Read by Edoardo Ballerini
Length: 8 Hrs 47 Min
Quick Thoughts: The Land of Laughs is solid storytelling. A Tale that slowly builds, pulling the reader deeper and deeper into the tale, and then smacking them upside the head with a wonderfully delivered ending.
The Land of Laughs is a 2012 Audie Award Nominee in the Category of Fantasy.

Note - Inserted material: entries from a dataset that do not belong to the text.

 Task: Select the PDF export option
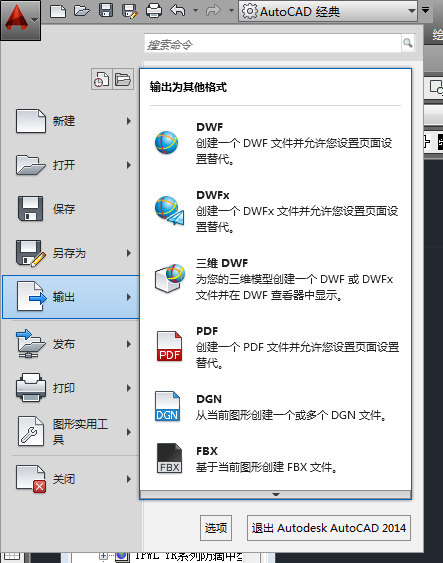[x=275, y=346]
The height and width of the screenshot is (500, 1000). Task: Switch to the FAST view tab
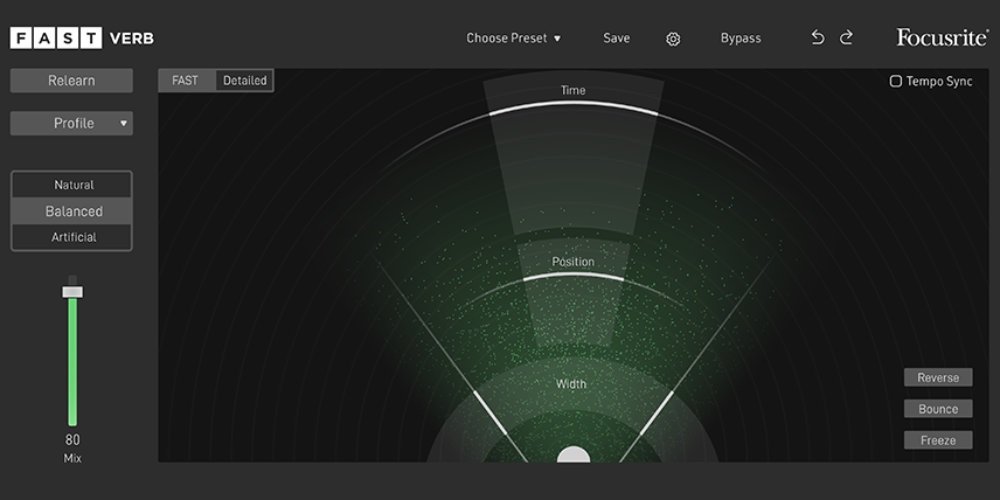click(186, 80)
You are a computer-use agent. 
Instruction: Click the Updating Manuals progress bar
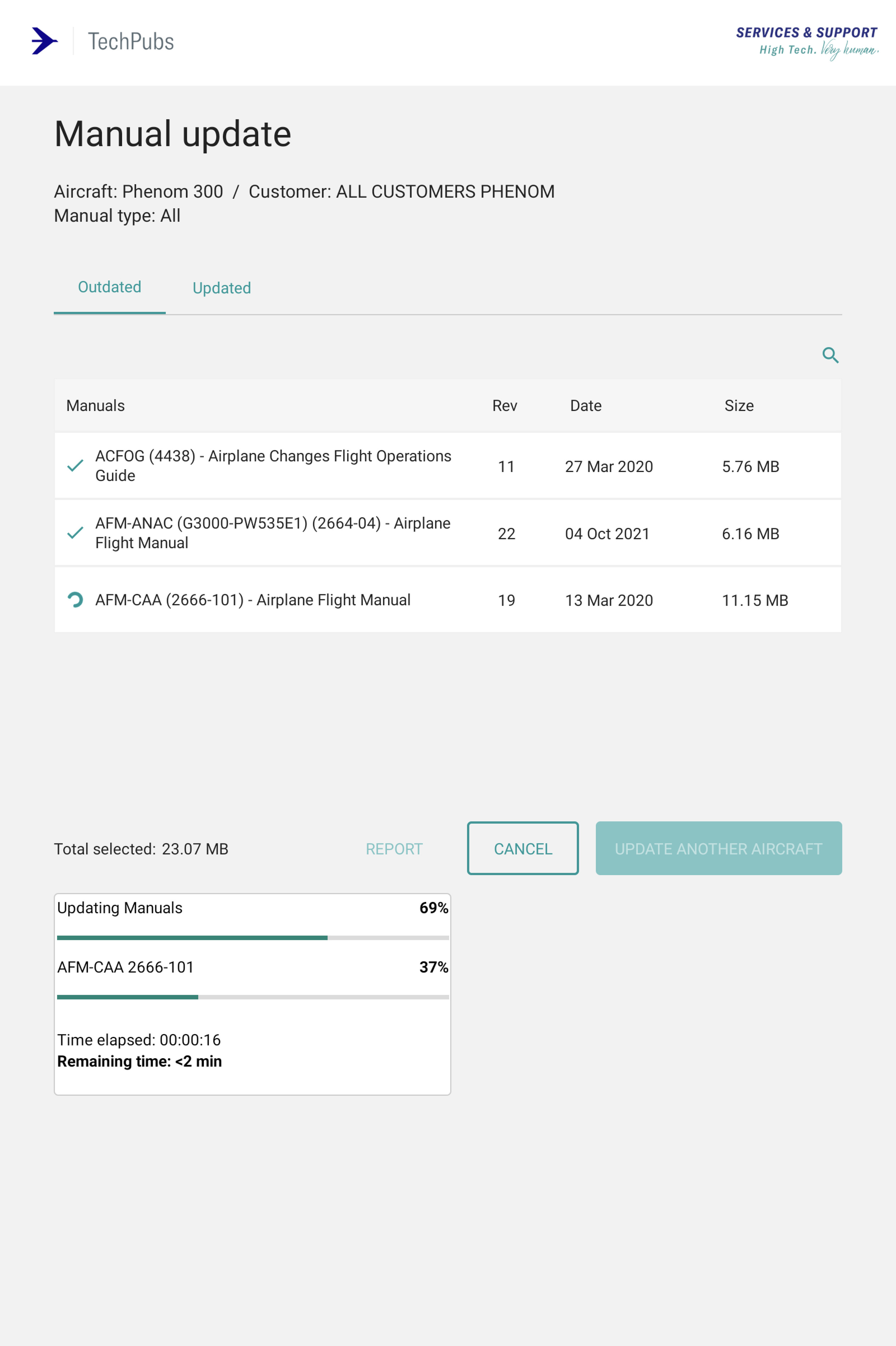(x=253, y=937)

The Land of Laughs by Jonathon Carroll is the second book in the Neil Gaiman presents audiobook line that I have undertaken. It is also an Audie nominee for Fantasy which means it is one of my listens for Armchair Audies. I have one stunning confession to make. Although I have read quite a lot in my life, I am not especially well read. Sure, I have my niches where I have explored certain genres well beyond the average reader, but for the whole, I really am not one who has explored the myriad of classics in any particular genre. This is particularly true in Fantasy. I have skinned the surface of the genre, and read many of the modern popular titles. I have read George Martin and Stephen Donaldson, and I have jumped on to the bandwagons of various fads. Yet, I have never really dug into the genre, discovering the hidden classics, the Fantasist’s Fantasies. This is one of the reasons I have been excited about Neil Gaiman’s line. Here is a chance to discover new authors that I may not have had chosen before. Through this line I met a Minotaur who worked at a cook at a Steak House, and his story became one of my favorite audiobooks in 2011. This time, it’s the work of Jonathan Carroll.

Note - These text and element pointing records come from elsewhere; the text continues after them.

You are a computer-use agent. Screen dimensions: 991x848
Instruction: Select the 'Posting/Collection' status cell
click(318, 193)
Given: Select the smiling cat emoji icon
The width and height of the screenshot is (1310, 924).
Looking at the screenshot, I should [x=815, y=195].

The Land of Laughs is about a person obsessed with books. Thomas Abbey has lived his life in the shadow of his father, a popular actor and sex symbol. Abbey’s one refuge was in the world’s created by reclusive children’s fantasy author Marshall France. Now, an adult, Abbey is stuck in a rut, unfulfilled by his job teaching literature to privilege prep school boys. He decided to take a break, and take a chance writing a biography of the author who meant so much to him. Abbey is warned by France’s long time editor to expect a hostile reception from Anna, Frances daughter. So, when he arrives at the small town of Galen Missouri, Abbey and his girlfriend Saxony are taken aback by the warm enthusiastic reception they receive. The Land of Laughs is part American Fable, part Twilight zone episode. Carroll paces it at a slow burn, He lulls you into an almost sense of complacency with his normal characters and description of everyday life of small town Americana, so that when the Fantasy elements bleed into the tale you are almost unprepared for them. There is one moment, the first full on time where the otherworldliness unquestionable enters the tale, that you are just jarringly reminded that this is in fact fantasy. From the moment the cascade of unusual begins. Carroll unfolds this tale beautifully, moving each revelation into the game like a master chess player. He creates a wonderfully frustrating character in Thomas Abbey. Abbey is almost boring in his angst filled existence, and Carroll complements him with two fascinating women, one who is heartbreakingly real, and another a twisted fantasy. Most importantly, Carroll pulls it all together, offering an ending that colors the entire tale, making you reevaluate the entire story. The Land of Laughs is solid storytelling. A Tale that slowly builds, pulling the reader deeper and deeper into the tale, and then smacking them upside the head with a wonderfully delivered ending.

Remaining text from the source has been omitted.